Start of SELECTED TEXT

In addition, it is possible to enable the printing of specific items by naming them in the PRINT directive in the <list_of_names>. Items identified in this way will be printed, regardless of the overall print level specified. Similarly, the NOPRINT directive can be used to suppress the printing of specific items by naming them in its <list_of_names>. These items will not be printed, regardless of the overall print level, or the specific print level of the individual items.

The list of items that can be printed for each module is documented as part of the input instructions for that module. The items recognized by the top level of the code, and their thresholds, are:

Table 5.2: Top Level Print Control Specifications
Name Print Level Description
``total time'' medium Print cpu and wall time at job end
``task time'' high Print cpu and wall time for each task
``rtdb'' high Print names of RTDB entries
``rtdbvalues'' high Print name and values of RTDB entries
``ga summary'' medium Summarize GA allocations at job end
``ga stats'' high Print GA usage statistics at job end
``ma summary'' medium Summarize MA allocations at job end
``ma stats'' high Print MA usage statistics at job end
``version'' debug Print version number of all compiled routines
``tcgmsg'' never Print TCGMSG debug information


The following example shows how a PRINT directive for the top level process can be used to limit printout to only essential information. The directive is

  print none "ma stats" rtdb

This directive instructs the NWChem main program to print nothing, except for the memory usage statistics (ma stats) and the names of all items stored in the database at the end of the job.

The print level within a module is inherited from the calling layer. For instance, by specifying the print to be low within the MP2 module will cause the SCF, CPHF and gradient modules when invoked from the MP2 to default to low print. Explicit user input of print thresholds overrides the inherited value.

End of SELECTED TEXT
Start of ROWS

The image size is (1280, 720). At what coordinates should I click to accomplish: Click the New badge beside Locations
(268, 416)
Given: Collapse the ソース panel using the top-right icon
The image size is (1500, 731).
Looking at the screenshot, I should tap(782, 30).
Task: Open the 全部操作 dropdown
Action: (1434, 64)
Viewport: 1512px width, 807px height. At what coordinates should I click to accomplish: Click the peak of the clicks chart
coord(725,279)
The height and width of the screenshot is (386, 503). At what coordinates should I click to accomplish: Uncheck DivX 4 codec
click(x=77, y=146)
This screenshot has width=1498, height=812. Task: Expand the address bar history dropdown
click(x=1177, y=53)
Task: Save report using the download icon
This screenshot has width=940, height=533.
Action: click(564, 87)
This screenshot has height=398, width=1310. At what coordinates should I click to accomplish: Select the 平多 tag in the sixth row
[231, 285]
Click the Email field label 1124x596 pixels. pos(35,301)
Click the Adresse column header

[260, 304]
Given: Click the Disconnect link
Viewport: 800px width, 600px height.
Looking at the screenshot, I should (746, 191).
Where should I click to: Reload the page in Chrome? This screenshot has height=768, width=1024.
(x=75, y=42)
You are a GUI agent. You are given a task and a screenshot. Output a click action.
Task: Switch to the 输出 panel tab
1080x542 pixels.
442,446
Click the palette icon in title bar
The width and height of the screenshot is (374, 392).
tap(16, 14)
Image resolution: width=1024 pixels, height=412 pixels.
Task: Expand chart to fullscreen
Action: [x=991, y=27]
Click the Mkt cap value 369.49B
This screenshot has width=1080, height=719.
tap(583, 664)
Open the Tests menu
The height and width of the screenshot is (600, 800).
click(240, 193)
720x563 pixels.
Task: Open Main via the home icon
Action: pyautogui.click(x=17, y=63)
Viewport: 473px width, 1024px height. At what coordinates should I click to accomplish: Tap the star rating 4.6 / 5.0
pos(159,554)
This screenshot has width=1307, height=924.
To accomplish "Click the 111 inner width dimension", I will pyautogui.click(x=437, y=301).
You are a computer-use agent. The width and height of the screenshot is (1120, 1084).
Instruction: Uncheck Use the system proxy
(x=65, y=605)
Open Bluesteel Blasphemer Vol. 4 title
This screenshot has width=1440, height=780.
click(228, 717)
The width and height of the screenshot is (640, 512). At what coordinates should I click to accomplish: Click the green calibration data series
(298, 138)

End of ROWS

SET TASKS -
1 - In the passage on print control, where does a module get its print level by default?
2 - Output the passage on print control word for word, starting with "The print level" and going on through "the inherited value.".

REPLIES -
1 - It inherits its print level from the calling layer.

2 -
The print level within a module is inherited from the calling layer. For instance, by specifying the print to be low within the MP2 module will cause the SCF, CPHF and gradient modules when invoked from the MP2 to default to low print. Explicit user input of print thresholds overrides the inherited value.